▸ Exercise objective
Return the part of the breastfeeding blog post below between "World Breastfeeding Week" and "of this post.", inclusive, copied word for word.

▸ Document segment
******

Thursday 6 August 2015

World Breastfeeding Week - Breastfeeding Support

Thanks for hopping over from Lycrawidow and welcome to my post for the Keep Britain Breastfeeding Scavenger Hunt Day 6 The People Behind The Breastfeeder; sponsors today include ARDO Breastpumps who are giving away a Calypso Single Breastpump, Breastvest who are offering an essential breastvest duo (1x black and 1x white) in your size and Mother Loves Cookies who are providing a box of delicious lactation cookies for our Grand Prize winner. Over £700 worth of goodies are up for grabs entries via the Rafflecopter at the bottom of this post. 

A Novice Mum's Biggest Supporter - her husband

"As an close observer of my wife's breastfeeding journey, it is incredible to see how far she has come from the painful and tearful early weeks. She now breastfeeds with a confidence I would have found hard to believe if someone had told me in the first few months of our son's life. I remember telling her to give up trying, and to feed him formula because I found it difficult to watch her try again and again to get the "latch", and other such things right. She confidently feeds today, and seeks to encourage breastfeeding mothers, no mean feat."

******

▸ Supplied data
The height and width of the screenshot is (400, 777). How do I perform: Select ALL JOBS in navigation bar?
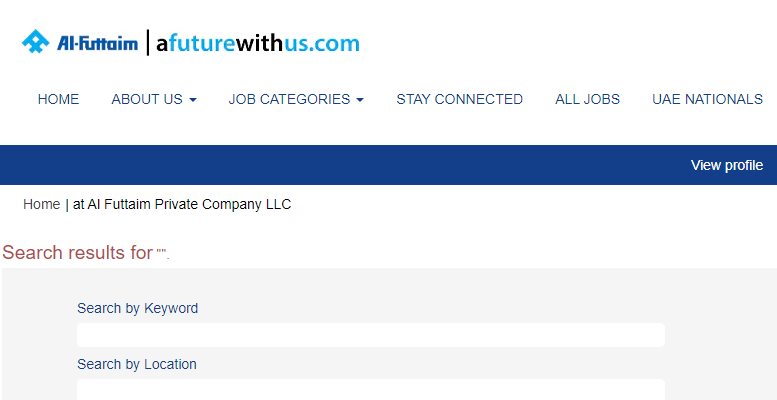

******

▸ Answer box
World Breastfeeding Week - Breastfeeding Support

Thanks for hopping over from Lycrawidow and welcome to my post for the Keep Britain Breastfeeding Scavenger Hunt Day 6 The People Behind The Breastfeeder; sponsors today include ARDO Breastpumps who are giving away a Calypso Single Breastpump, Breastvest who are offering an essential breastvest duo (1x black and 1x white) in your size and Mother Loves Cookies who are providing a box of delicious lactation cookies for our Grand Prize winner. Over £700 worth of goodies are up for grabs entries via the Rafflecopter at the bottom of this post.